[Pointing listing for screenshots and pages]
--

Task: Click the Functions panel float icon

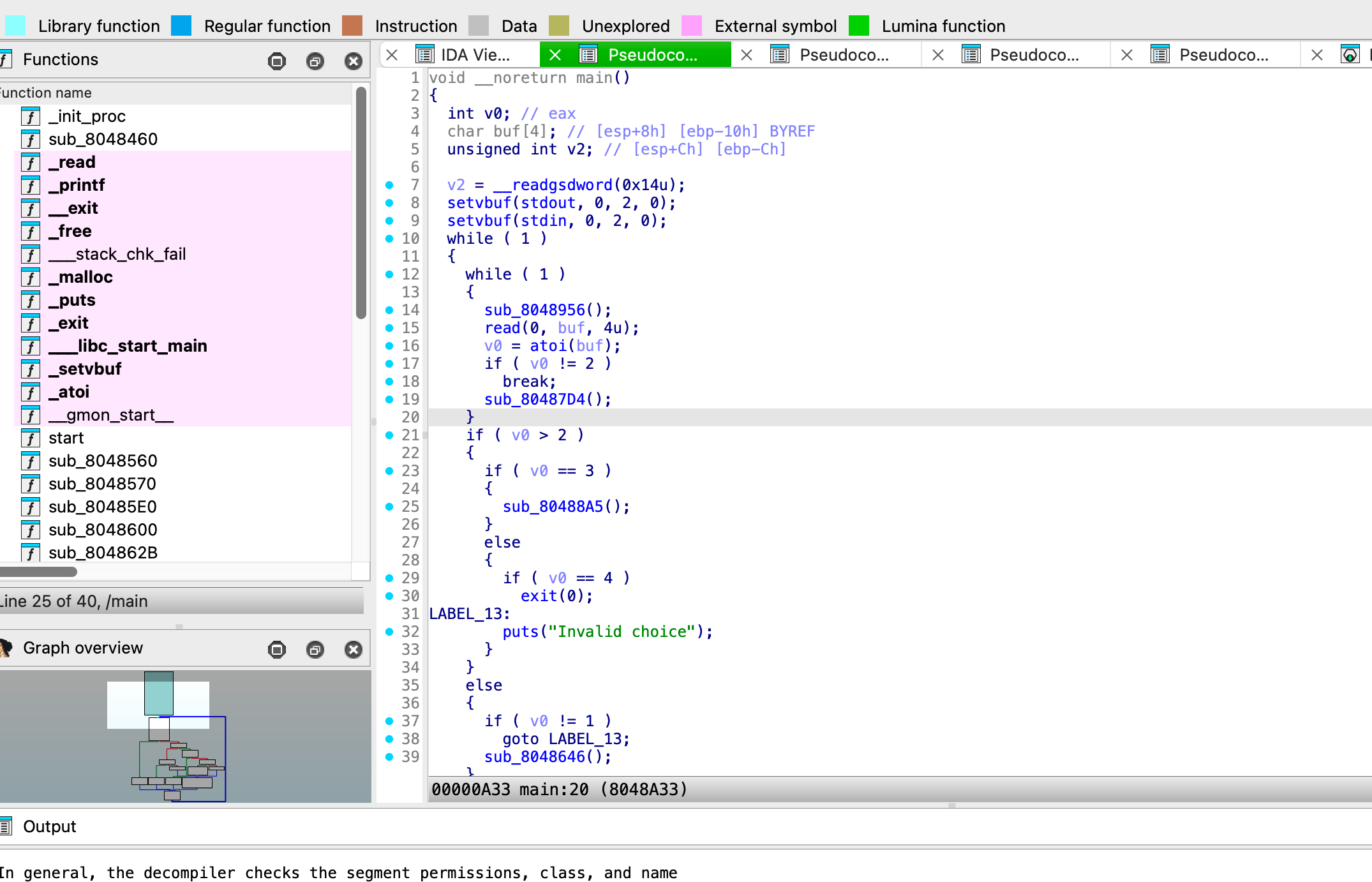Action: 315,61
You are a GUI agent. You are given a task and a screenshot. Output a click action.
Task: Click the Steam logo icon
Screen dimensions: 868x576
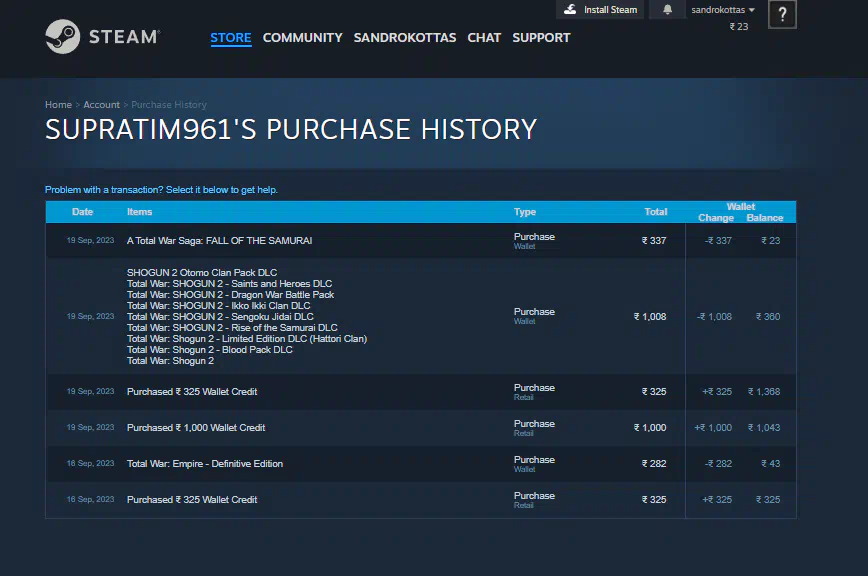[x=63, y=37]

--

=== Do this ===
Reproduce every line of the listing above, requests included, scaling each coordinate in the answers by 1.7 and rounding to the nearest whole number, with halves rounded up. Leave out the pictures.

=== Task solution ===
Task: Click the Functions panel float icon

Action: 536,104
You are a GUI agent. You are given a task and a screenshot. Output a click action.
Task: Click the Steam logo icon
Screen dimensions: 868x576
[x=107, y=63]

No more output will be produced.